◆ **WORK REQUIRED**:
Below are the records; print them all without any alteration.

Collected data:
== Segment start ==
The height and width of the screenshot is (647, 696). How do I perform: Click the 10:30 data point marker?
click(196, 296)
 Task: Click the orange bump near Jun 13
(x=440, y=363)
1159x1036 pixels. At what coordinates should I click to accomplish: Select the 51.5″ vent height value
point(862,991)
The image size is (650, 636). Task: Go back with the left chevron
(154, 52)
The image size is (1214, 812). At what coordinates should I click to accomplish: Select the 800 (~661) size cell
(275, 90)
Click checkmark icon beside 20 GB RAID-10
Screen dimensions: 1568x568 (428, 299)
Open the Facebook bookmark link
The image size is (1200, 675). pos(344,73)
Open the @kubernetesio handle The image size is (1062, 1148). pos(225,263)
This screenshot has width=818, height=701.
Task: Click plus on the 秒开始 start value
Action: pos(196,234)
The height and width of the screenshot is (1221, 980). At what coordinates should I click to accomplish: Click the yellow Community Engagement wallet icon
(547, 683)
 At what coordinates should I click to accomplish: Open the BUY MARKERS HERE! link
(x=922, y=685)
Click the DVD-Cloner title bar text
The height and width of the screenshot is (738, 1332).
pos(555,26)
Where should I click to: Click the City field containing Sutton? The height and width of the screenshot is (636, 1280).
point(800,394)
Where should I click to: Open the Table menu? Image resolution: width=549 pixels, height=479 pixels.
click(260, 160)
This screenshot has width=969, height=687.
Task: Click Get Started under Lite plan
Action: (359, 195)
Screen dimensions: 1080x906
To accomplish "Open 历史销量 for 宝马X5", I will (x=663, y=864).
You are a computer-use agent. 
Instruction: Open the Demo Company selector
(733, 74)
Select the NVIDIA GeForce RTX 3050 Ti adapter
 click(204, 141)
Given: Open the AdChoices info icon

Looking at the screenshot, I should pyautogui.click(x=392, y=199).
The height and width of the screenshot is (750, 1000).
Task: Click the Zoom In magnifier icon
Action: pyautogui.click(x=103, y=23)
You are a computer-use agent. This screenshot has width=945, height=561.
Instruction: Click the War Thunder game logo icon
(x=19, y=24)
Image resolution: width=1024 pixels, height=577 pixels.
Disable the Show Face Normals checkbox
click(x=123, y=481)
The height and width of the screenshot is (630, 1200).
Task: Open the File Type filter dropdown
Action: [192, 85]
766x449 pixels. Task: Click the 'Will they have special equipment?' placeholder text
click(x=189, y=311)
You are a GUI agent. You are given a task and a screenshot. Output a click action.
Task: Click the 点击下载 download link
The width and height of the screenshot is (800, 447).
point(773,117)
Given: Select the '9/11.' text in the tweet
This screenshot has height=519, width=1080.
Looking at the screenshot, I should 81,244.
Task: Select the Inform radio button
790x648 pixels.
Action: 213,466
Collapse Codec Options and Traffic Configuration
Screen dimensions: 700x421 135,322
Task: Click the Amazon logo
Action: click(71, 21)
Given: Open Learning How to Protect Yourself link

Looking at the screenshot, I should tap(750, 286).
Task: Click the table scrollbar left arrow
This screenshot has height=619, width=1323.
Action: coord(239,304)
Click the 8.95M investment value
== Segment end ==
◆ **ANSWER TO THE PROBLEM**:
The height and width of the screenshot is (647, 696). How do I perform: Click the 10:30 data point marker?
click(196, 296)
 Task: Click the orange bump near Jun 13
(x=440, y=363)
1159x1036 pixels. At what coordinates should I click to accomplish: Select the 51.5″ vent height value
point(862,991)
The image size is (650, 636). Task: Go back with the left chevron
(154, 52)
The image size is (1214, 812). At what coordinates should I click to accomplish: Select the 800 (~661) size cell
(275, 90)
Click checkmark icon beside 20 GB RAID-10
Screen dimensions: 1568x568 (428, 299)
Open the Facebook bookmark link
The image size is (1200, 675). pos(344,73)
Open the @kubernetesio handle The image size is (1062, 1148). pos(225,263)
This screenshot has width=818, height=701.
Task: Click plus on the 秒开始 start value
Action: pos(196,234)
The height and width of the screenshot is (1221, 980). At what coordinates should I click to accomplish: Click the yellow Community Engagement wallet icon
(547, 683)
 At what coordinates should I click to accomplish: Open the BUY MARKERS HERE! link
(x=922, y=685)
Click the DVD-Cloner title bar text
The height and width of the screenshot is (738, 1332).
pos(555,26)
Where should I click to: Click the City field containing Sutton? The height and width of the screenshot is (636, 1280).
point(800,394)
Where should I click to: Open the Table menu? Image resolution: width=549 pixels, height=479 pixels.
click(260, 160)
This screenshot has width=969, height=687.
Task: Click Get Started under Lite plan
Action: (359, 195)
Screen dimensions: 1080x906
To accomplish "Open 历史销量 for 宝马X5", I will (x=663, y=864).
You are a computer-use agent. 
Instruction: Open the Demo Company selector
(733, 74)
Select the NVIDIA GeForce RTX 3050 Ti adapter
 click(204, 141)
Given: Open the AdChoices info icon

Looking at the screenshot, I should pyautogui.click(x=392, y=199).
The height and width of the screenshot is (750, 1000).
Task: Click the Zoom In magnifier icon
Action: pyautogui.click(x=103, y=23)
You are a computer-use agent. This screenshot has width=945, height=561.
Instruction: Click the War Thunder game logo icon
(x=19, y=24)
Image resolution: width=1024 pixels, height=577 pixels.
Disable the Show Face Normals checkbox
click(x=123, y=481)
The height and width of the screenshot is (630, 1200).
Task: Open the File Type filter dropdown
Action: [192, 85]
766x449 pixels. Task: Click the 'Will they have special equipment?' placeholder text
click(x=189, y=311)
You are a GUI agent. You are given a task and a screenshot. Output a click action.
Task: Click the 点击下载 download link
The width and height of the screenshot is (800, 447).
point(773,117)
Given: Select the '9/11.' text in the tweet
This screenshot has height=519, width=1080.
Looking at the screenshot, I should 81,244.
Task: Select the Inform radio button
790x648 pixels.
Action: 213,466
Collapse Codec Options and Traffic Configuration
Screen dimensions: 700x421 135,322
Task: Click the Amazon logo
Action: click(71, 21)
Given: Open Learning How to Protect Yourself link

Looking at the screenshot, I should tap(750, 286).
Task: Click the table scrollbar left arrow
This screenshot has height=619, width=1323.
Action: coord(239,304)
Click the 8.95M investment value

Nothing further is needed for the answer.